'Soft Bipolar' Explained
If we have the misfortune to break a bone, its diagnosis and treatment is usually straightforward. We have tools that allow us to see the fracture and we know exactly what is required to fix it.
Psychiatric diagnoses are far more subjective. The tools for accurate measurement of many psychiatric symptoms simply don't exist, so we rely on clinical observation and description.
Nick Craddock and Laurence Mynors-Wallis’ editorial in an issue of British Journal of Psychiatry in 2014 explains that one problem plaguing psychiatric diagnoses is that more than one diagnostic system is in use. Also, our understanding of the higher functions of the brain lags far behind other areas of medicine. Any discussion of mental health has to be considered against this backdrop.
Bipolar disorder is an example of a mood disorder involving two extremes of mood: depression and mania. People with the disorder experience its effects in different ways and with varied levels of severity. The most common forms are referred to as bipolar I and bipolar II disorder. In bipolar I, serious episodes of both depression and mania are experienced. Bipolar II disorder also consists of alternate depressive and manic episodes, which are generally considered less severe than type I. Other sub-types also exist.

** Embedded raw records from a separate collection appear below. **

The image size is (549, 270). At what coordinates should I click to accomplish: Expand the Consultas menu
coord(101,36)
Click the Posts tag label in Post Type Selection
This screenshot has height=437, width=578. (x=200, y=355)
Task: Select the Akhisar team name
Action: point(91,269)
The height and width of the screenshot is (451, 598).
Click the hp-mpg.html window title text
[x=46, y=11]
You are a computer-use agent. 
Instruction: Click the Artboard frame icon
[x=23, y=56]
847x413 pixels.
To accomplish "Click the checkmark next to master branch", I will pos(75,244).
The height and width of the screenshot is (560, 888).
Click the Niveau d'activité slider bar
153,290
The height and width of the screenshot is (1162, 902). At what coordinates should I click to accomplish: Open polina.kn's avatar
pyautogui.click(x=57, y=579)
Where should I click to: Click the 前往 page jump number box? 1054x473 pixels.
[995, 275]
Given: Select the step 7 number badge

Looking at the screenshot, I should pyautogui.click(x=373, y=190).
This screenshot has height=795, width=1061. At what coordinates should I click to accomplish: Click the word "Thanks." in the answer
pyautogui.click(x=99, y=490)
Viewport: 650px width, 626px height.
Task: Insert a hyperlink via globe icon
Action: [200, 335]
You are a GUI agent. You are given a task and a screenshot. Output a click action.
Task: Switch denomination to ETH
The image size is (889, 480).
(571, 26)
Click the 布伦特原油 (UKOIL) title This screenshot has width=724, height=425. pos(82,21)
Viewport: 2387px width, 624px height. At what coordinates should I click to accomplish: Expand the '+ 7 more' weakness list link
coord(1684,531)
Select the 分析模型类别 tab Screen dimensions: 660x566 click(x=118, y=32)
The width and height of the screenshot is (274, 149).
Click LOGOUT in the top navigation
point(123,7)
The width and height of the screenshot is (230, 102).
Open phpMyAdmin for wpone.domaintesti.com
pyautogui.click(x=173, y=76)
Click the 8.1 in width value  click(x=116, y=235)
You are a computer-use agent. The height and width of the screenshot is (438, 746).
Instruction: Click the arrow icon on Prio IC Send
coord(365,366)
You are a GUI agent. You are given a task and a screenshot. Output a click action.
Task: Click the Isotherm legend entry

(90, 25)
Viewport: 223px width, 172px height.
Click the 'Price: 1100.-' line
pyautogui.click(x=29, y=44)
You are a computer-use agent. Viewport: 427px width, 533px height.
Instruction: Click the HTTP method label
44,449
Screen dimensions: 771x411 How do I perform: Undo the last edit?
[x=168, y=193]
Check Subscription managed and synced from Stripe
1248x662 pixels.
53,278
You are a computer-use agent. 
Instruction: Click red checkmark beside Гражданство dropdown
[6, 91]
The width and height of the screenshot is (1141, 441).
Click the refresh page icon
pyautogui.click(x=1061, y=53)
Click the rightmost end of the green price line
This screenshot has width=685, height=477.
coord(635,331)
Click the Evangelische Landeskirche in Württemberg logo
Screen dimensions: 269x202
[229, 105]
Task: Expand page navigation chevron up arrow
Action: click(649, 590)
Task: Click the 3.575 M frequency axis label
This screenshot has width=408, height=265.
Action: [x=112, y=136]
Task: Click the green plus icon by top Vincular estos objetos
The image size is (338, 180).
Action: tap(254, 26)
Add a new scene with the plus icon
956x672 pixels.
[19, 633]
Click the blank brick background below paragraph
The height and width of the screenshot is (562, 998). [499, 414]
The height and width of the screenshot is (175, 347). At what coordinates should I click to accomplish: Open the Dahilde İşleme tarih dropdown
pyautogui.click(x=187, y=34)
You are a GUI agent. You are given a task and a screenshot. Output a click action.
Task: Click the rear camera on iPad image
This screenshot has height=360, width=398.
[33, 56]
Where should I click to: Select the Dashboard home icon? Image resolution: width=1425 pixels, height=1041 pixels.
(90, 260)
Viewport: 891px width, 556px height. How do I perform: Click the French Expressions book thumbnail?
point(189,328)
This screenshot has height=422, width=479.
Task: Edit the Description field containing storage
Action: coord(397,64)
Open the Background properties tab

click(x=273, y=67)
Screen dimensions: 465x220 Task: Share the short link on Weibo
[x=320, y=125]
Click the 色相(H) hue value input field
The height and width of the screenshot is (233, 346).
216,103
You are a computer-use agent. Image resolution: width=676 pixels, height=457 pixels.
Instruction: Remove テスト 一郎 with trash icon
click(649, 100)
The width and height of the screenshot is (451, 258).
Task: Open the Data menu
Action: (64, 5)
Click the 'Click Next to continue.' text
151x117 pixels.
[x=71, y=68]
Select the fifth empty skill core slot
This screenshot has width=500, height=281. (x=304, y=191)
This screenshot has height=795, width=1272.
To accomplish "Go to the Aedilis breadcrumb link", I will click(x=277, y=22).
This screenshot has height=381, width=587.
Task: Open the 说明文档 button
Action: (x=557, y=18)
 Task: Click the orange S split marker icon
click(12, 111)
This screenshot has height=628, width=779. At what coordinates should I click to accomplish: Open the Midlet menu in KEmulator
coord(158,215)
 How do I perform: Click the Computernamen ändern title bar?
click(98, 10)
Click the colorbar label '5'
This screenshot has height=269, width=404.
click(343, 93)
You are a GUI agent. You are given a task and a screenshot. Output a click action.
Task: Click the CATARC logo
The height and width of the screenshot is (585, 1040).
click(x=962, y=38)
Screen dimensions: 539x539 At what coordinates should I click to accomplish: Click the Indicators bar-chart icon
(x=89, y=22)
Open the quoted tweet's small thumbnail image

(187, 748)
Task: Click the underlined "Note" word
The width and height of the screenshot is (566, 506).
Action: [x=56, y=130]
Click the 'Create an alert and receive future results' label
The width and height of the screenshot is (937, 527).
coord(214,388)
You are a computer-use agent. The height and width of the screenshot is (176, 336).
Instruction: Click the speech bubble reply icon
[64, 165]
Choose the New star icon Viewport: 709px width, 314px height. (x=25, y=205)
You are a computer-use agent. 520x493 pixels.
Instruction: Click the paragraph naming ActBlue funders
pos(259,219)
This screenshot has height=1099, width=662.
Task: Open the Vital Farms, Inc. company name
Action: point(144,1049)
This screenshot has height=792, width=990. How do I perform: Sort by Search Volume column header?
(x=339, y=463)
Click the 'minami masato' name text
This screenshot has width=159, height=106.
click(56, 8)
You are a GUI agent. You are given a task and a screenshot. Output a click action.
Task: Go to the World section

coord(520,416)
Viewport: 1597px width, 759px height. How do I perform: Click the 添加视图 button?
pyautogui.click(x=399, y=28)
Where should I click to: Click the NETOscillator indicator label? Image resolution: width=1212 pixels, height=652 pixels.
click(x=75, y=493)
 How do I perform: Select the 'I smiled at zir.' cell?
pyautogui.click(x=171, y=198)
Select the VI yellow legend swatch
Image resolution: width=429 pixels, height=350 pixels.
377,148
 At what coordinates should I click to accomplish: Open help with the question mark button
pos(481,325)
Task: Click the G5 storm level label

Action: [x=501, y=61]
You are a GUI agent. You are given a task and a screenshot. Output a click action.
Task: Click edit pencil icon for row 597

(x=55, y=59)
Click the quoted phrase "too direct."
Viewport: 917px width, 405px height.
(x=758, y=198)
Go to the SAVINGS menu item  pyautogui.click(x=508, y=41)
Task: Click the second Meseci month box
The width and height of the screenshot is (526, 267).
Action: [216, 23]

In order to be given a clinical diagnosis of bipolar disorder, or any other psychiatric disorder for that matter, a set of conditions must be met. Sometimes symptoms fall just below the threshold for diagnosis. This might be due to the erratic or changeable nature of symptoms, or the person may exhibit what might be considered mild symptoms. An example could be the person who feels a surge of energy over a few days, or who becomes over-talkative, or more irritable. Others may experience anxiety or depression. This is "soft bipolar."
The big debate
A key problem with psychiatric diagnosis is where to draw the line between normality and abnormality. One of the existing criteria is the extent to which a person's discomfort is actively affecting their life, but even this is tricky.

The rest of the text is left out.